Protesters wearing blue and green armbands hopped a police barricade on Parliament Hill Monday, risking arrest to show their opposition to a proposed cross-border oil pipeline.
More than 100 demonstrators emerged from a crowd of several hundred protesters and formed rows of five and six before slowly approaching and mounting the chest-high fence – covered in no-entry signs and yellow police tape – while others chanted "let them pass."
Maude Barlow, chairperson of activist group the Council of Canadians, spoke before the fence hopping began. She railed against the proposed Keystone XL pipeline, which would funnel Alberta oil sands crude to refineries in the southern United States.
Barlow linked Keystone XL, the target of increasingly heated protests on both sides of the border, to other planned pipelines in Alberta.
"If you take a look at the proposed pipelines from the tar sands in Alberta, it looks like a corporate Snakes and Ladders board game," Barlow told the cheering crowd.
She then joined the first wave of demonstrators who hopped the police barrier in a choreographed act of "civil disobedience" organized by Greenpeace and Barlow's Council and the Indigenous Environmental Network. Network campaigner Clayton Thomas-Muller served as MC for the rally, which featured several aboriginal speakers.
Barlow was quickly escorted away by police officers lining the barrier.
Several more waves of protesters, some dressed in business attire, went over the fence and sat on the ground under the watchful eye of several dozen RCMP officers, who stooped down to collect names and addresses.
Police arrested demonstrators as the protest went on.

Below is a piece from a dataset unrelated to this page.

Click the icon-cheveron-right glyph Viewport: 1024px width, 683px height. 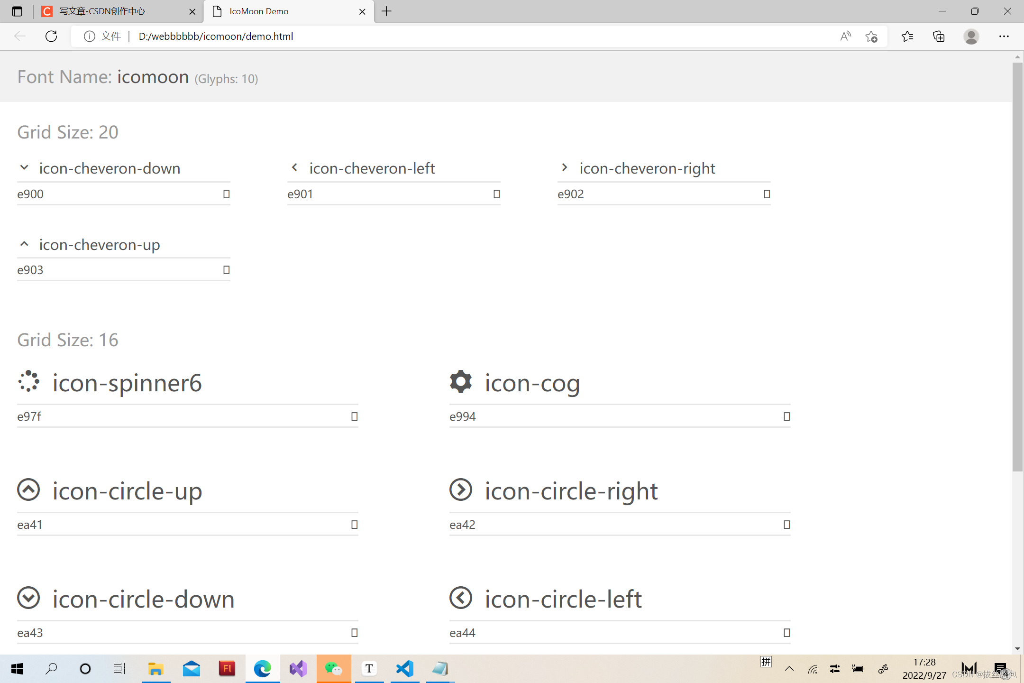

Some were fined for trespassing, given a one-year ban from Parliament Hill, and released.
Natasha Decruz, a translator who lifted herself over the barrier, said she was risking arrest "because I'd like to formally withdraw my consent to the tar sands (development)."
Monday's protest came in the wake of a major, star-studded demonstration in Washington, D.C. late last month.
That Aug. 27 protest saw more than 1,200 American demonstrators, including actress Daryl Hannah, arrested during a sit-in in front of the White House that went on for two weeks.
Environmentalists say Keystone XL would further tie the U.S. to the oil sands, an energy-intensive extraction process that produces significantly more greenhouse gases than traditional oil wells, at a time when the country should be cutting fossil fuel use. Critics also say the pipeline would put surrounding areas and underground aquifers at risk of an oil spill.
The $7-billion project would span five states and end at refineries along the Gulf of Mexico.
Already approved by Canada, Keystone XL is currently being reviewed by the U.S. State Department. A final decision on the project is expected by the end of the year.